Q: Do we have the knowledge today to send humans to Mars, or is technology not yet ready to guarantee an astronaut’s safety on a journey to the Red Planet? (Claudio Rosmino, Lyon, France)
Getting to Mars is a very big technical challenge. We don’t yet know all the technologies or techniques we will need to send humans safely to Mars and back. Here are some of the major challenges we face:
It takes 6 to 9 months to reach Mars, and an equally lengthy voyage to return to Earth. We don’t have reliable life support machines needed to keep the crew alive over such a long voyage (and on Mars itself); they will need repairs and spare parts. The reliability needed from our life support system has been described as equal to that of submerging a submarine and never surfacing for three years, while keeping its crew safe and healthy. We don’t know how to do that on Earth, let alone on the way to Mars and back.
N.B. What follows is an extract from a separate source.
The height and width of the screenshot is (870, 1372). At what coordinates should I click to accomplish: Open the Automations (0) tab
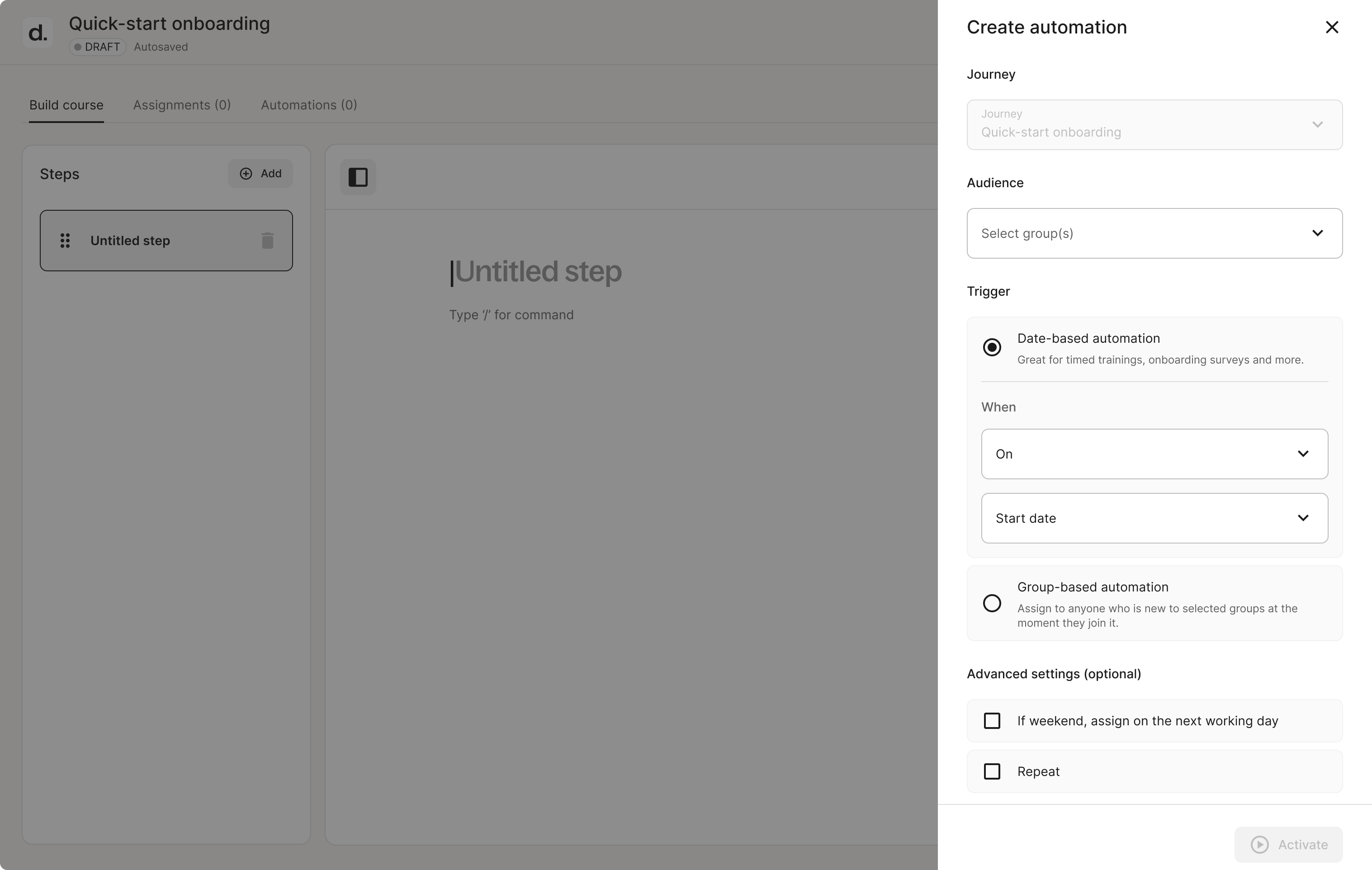[x=309, y=105]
Secondly, we don’t know how to land heavy spacecraft on Mars. Mars’ atmosphere is too thin for parachutes to land spacecraft safely, yet thick enough to require a heat shield to get down through its upper layers. Mars gravity is strong enough (one third that of Earth) that our landers will require rockets for final descent. Our best effort so far has put a ton (the Curiosity rover) on Mars. We will need to build landers that can deliver 10 or 20 tons, perhaps up to 50 tons, to put astronauts and all their cargo on the surface.
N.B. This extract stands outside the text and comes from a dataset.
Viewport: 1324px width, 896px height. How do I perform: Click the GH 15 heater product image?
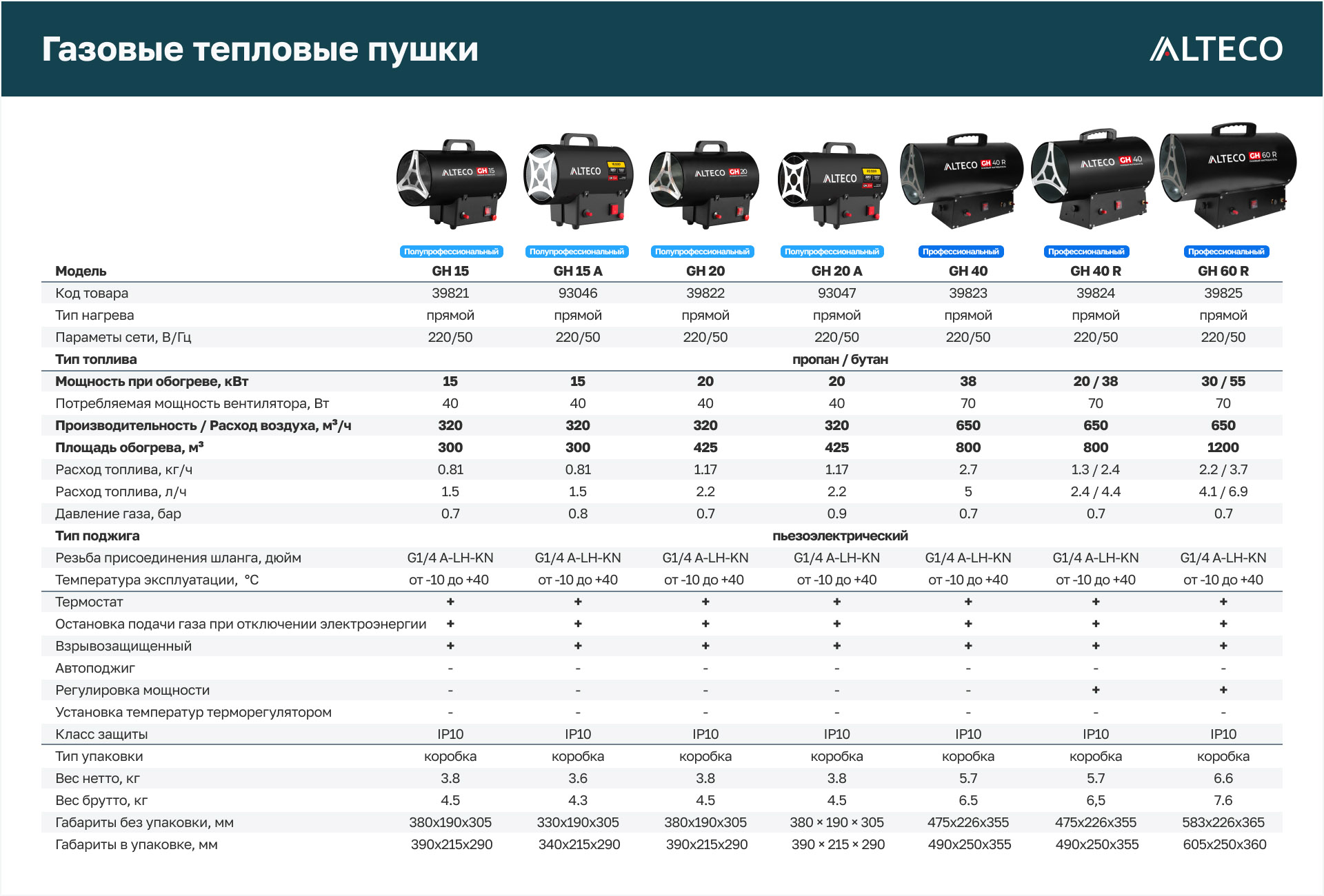click(451, 184)
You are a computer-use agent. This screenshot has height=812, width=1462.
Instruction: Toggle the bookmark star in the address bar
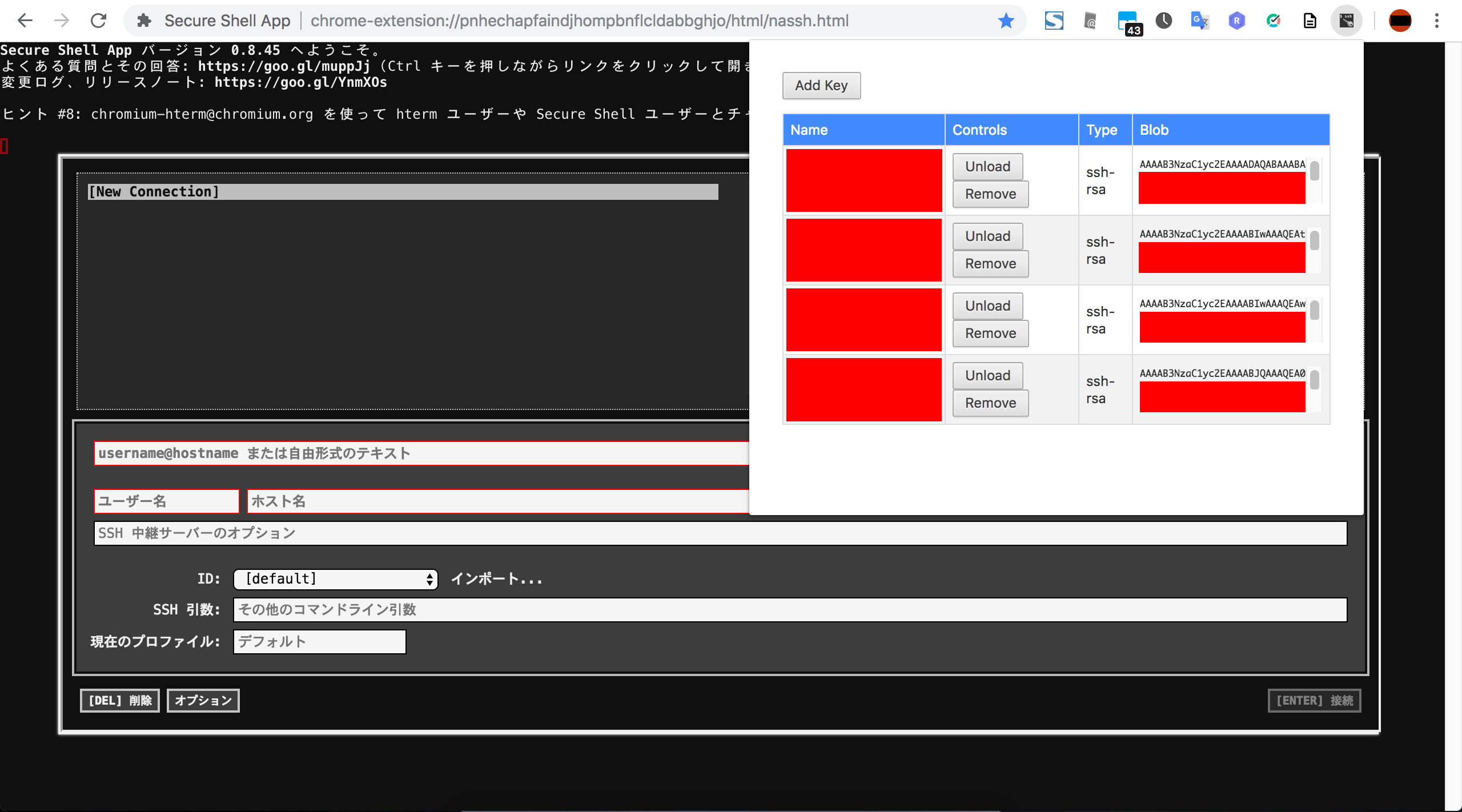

Lastly, there is the unsolved problem of radiation exposure. Astronauts enroute to Mars and back will be bathed in cosmic ray radiation, and subjected to occasional solar storms. The shielding needed to protect them (hydrogen, water, or sandbags filled with Moon or asteroid “dirt”) is too heavy for our rockets to push to Mars. On Mars itself, crews will have to live underground, protected by several meters of Mars dirt. NASA has about 20 years of homework ahead of it to solve this radiation challenge.
I am optimistic we will conquer these challenges, but it may be 2040 before we can reduce the risk to astronauts enough to send the first expedition there. I hope you’ll help us solve some of these problems.